Data in this exercise
★ ★ ★

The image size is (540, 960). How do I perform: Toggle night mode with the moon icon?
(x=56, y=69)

★ ★ ★

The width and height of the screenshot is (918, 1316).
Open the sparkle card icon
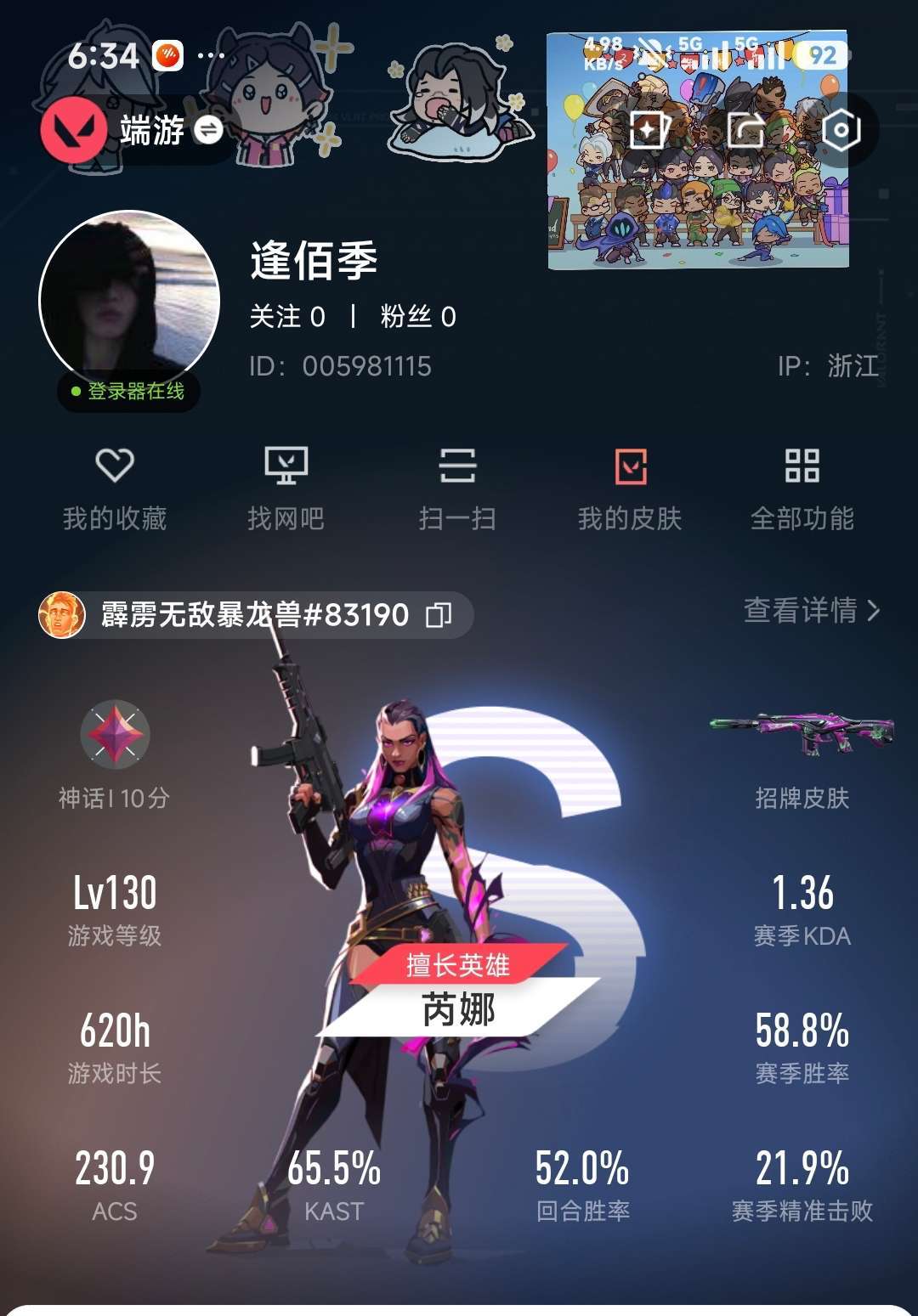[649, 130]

★ ★ ★

What the exercise asks
Please update the records, starting at the line that has "The image size" and stopping after the line that has "(x=56, y=69)". Change "night mode" to "dark mode" and leave everything else as it is.

Written response
The image size is (540, 960). How do I perform: Toggle dark mode with the moon icon?
(x=56, y=69)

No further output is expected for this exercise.